El título de este trabajo surge de una llamada de Nietzsche a disolver la figura del enemigo, lo que implica, según la lectura derridiana, "una revolución de lo político". Disolver hoy la figura del archienemigo contemporáneo: el terrorismo, implica recuperar el espacio de la política en otro lugar más allá de las estrechas dicotomías a las que nos conduce la obsesión securitaria.


Este trabajo supone una revisión de los acontecimientos que desencadenaron el atentado del 11 de marzo del 2005 y su traducción mediática y juega a recontextualizar las imágenes que se generaron y a trastocar sus significados habituales. A partir de este análisis audiovisual, se propone una reflexión sobre el terrorismo como representación y su instrumentalización para la prolongación indefinida del estado de excepción en las democracias occidentales. Pero también abre una una pregunta: ¿cómo escapar a la lógica de la guerra global permanente?

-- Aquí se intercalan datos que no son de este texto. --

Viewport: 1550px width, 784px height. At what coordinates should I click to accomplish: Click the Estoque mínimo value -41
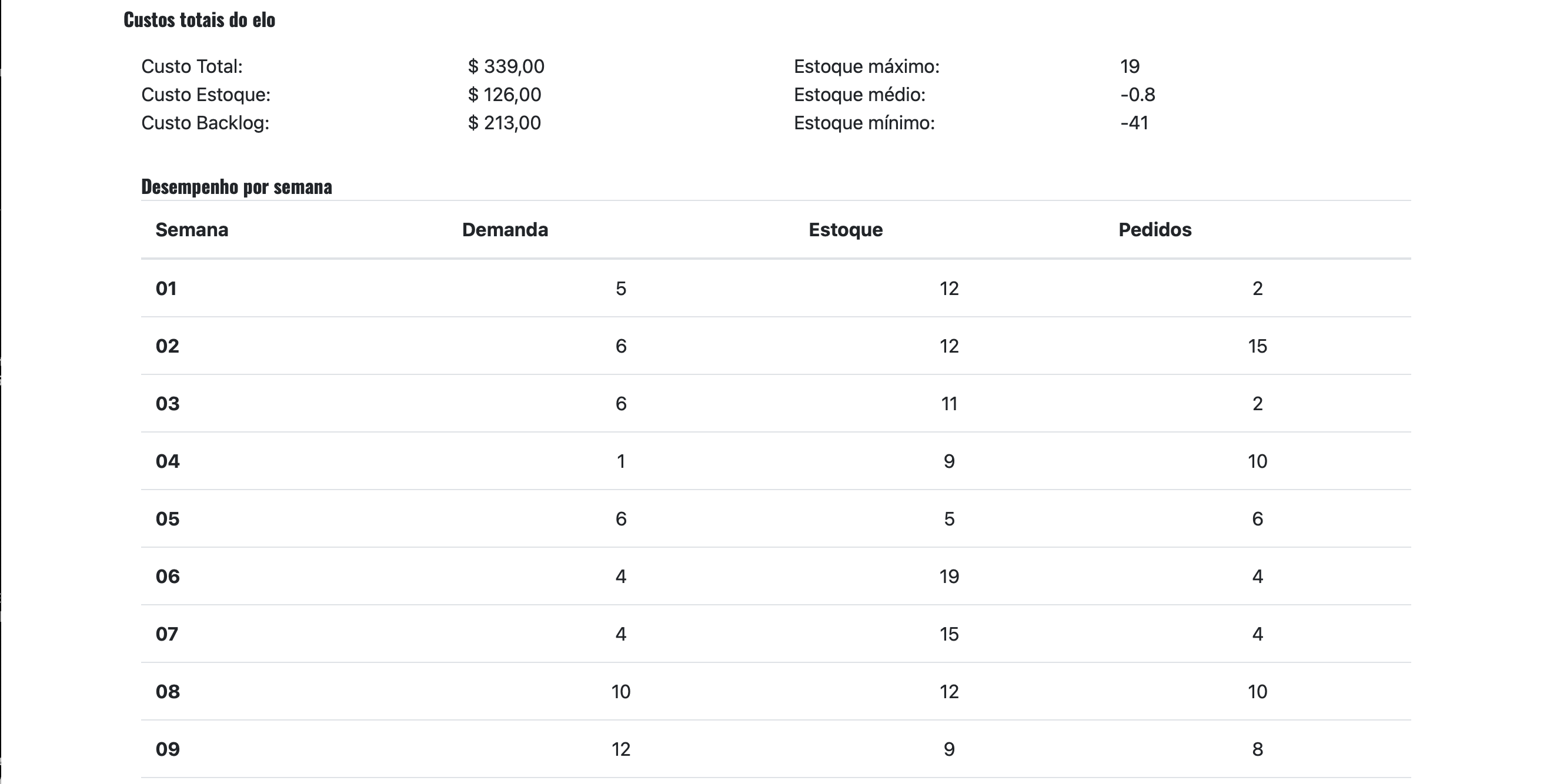pyautogui.click(x=1134, y=123)
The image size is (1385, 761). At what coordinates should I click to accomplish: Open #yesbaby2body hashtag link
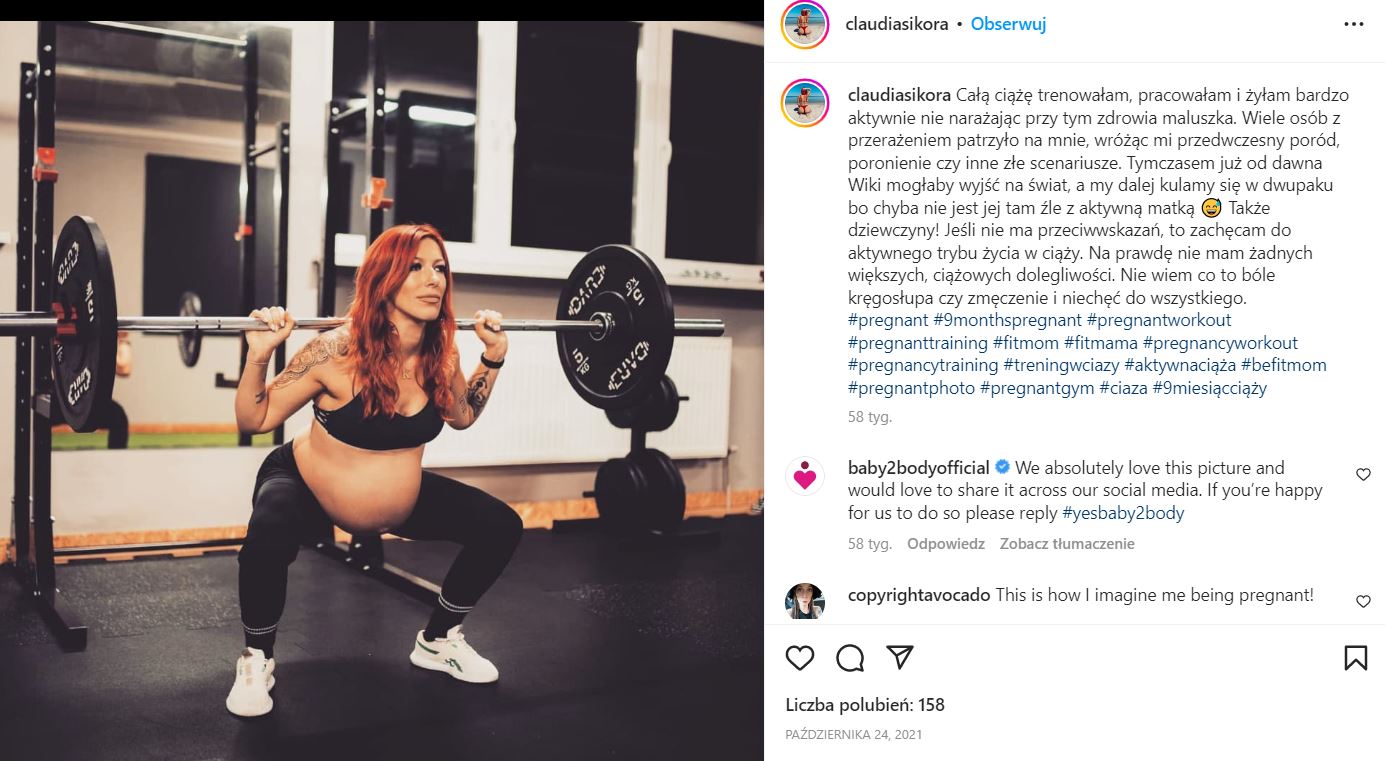tap(1123, 513)
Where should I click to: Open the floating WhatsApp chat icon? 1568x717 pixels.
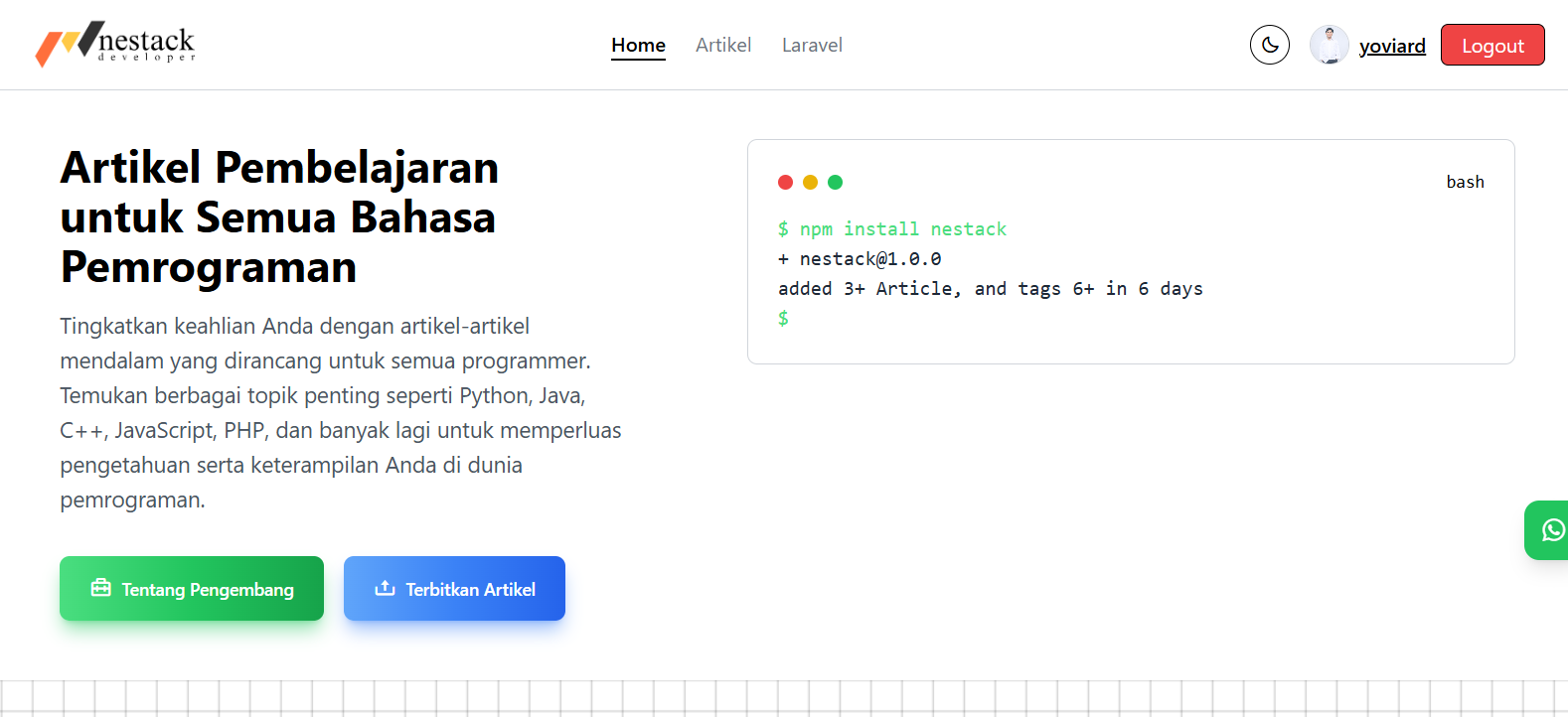coord(1552,530)
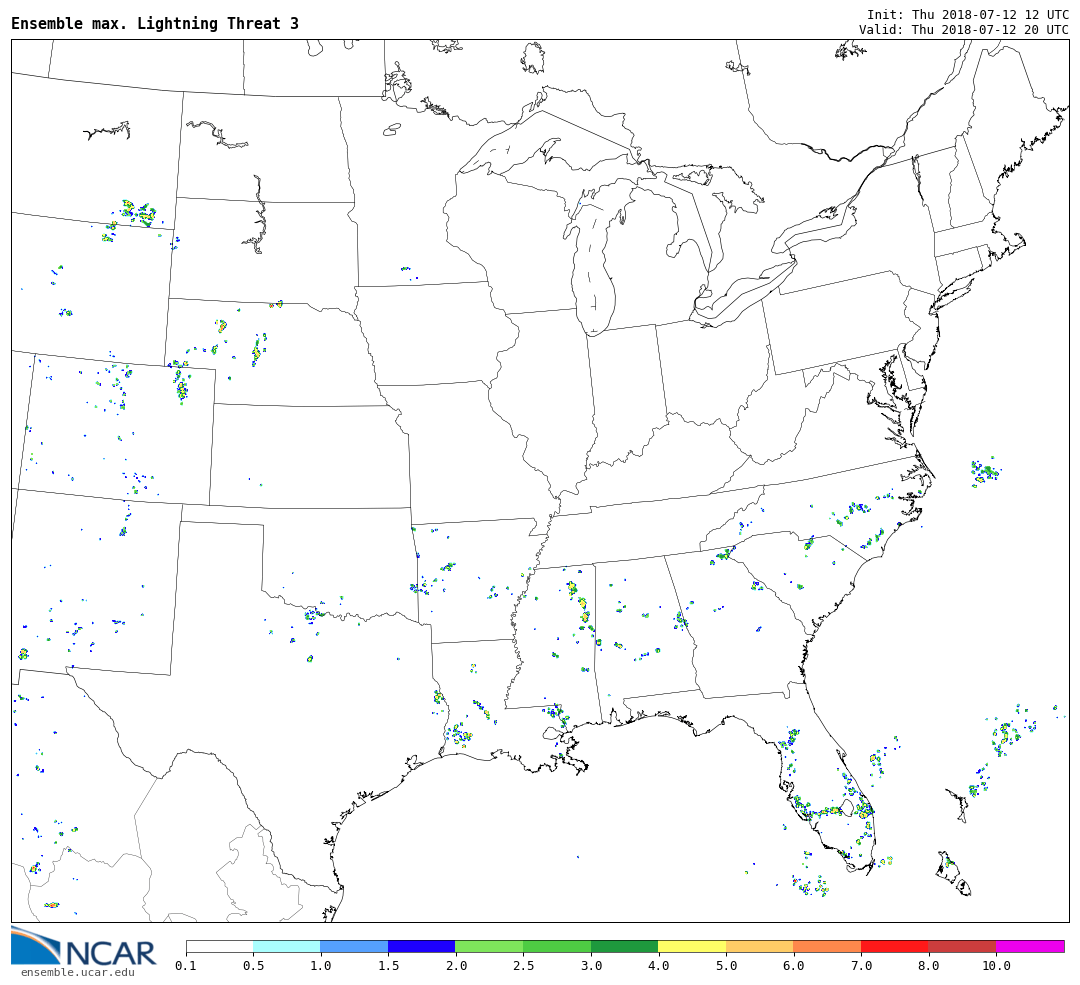Click the offshore storm cluster east of North Carolina

click(x=984, y=472)
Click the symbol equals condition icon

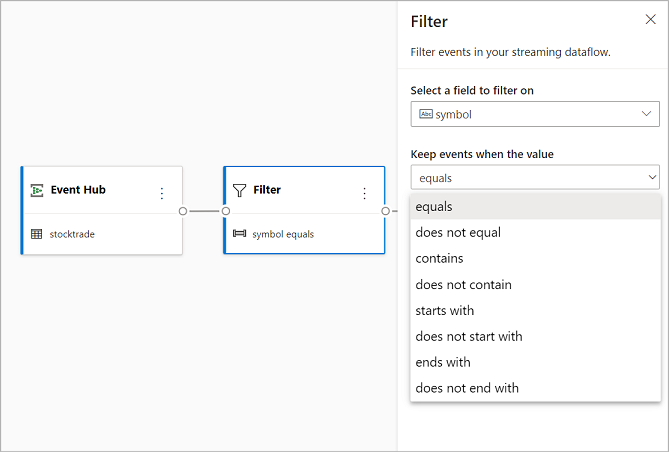239,234
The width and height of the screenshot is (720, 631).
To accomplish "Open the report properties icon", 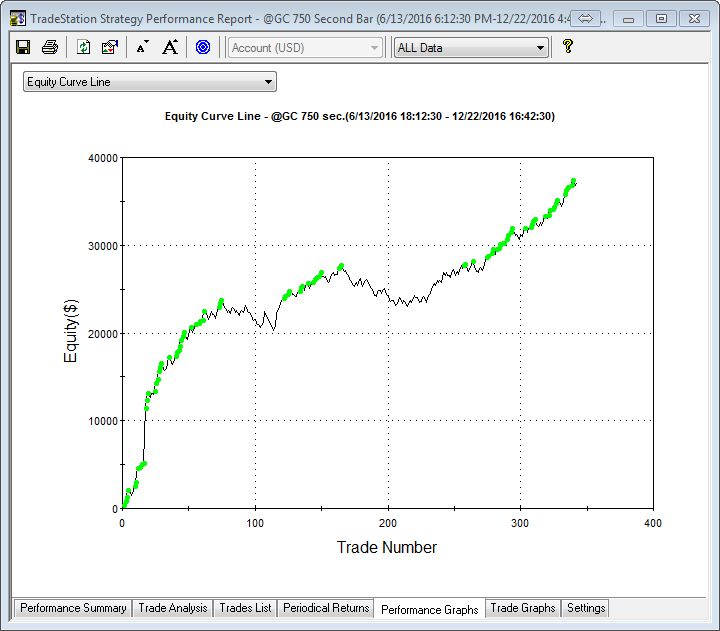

Las imágenes sobre las que se construye este trabajo han sido recogidas de diversas fuentes, sobre todo la televisión, pero también del cine e internet. Discursos políticos, campañas electorales, propaganda de guerra, mitificaciones del cine... de lo que se trata es de experimentar con las formas de representación y los fenómenos mediáticos en torno a la construcción de la categoría de terrorista. ¿Es posible desprender a estas imágenes de la pesada carga de encarnar el horror absoluto? ¿Qué nuevas contradicciones aparecen al poner al mismo nivel las representaciones que genera el terror de Estado y la guerra, junto con las del “terrorismo”? Tabú contemporáneo, los terroristas aúnan en sí la ambivalencia esencial de ser al tiempo héroes y villanos de las historias de guerra contemporáneas.

Pero estas cuestiones planteadas no quedan totalmente sin respuesta. A través del los acontecimientos del atentado del 11 de marzo y las manifestaciones que le siguieron, se señala una vía posible, una hoja de ruta para la huida: la desobediencia colectiva al estado de guerra permanente.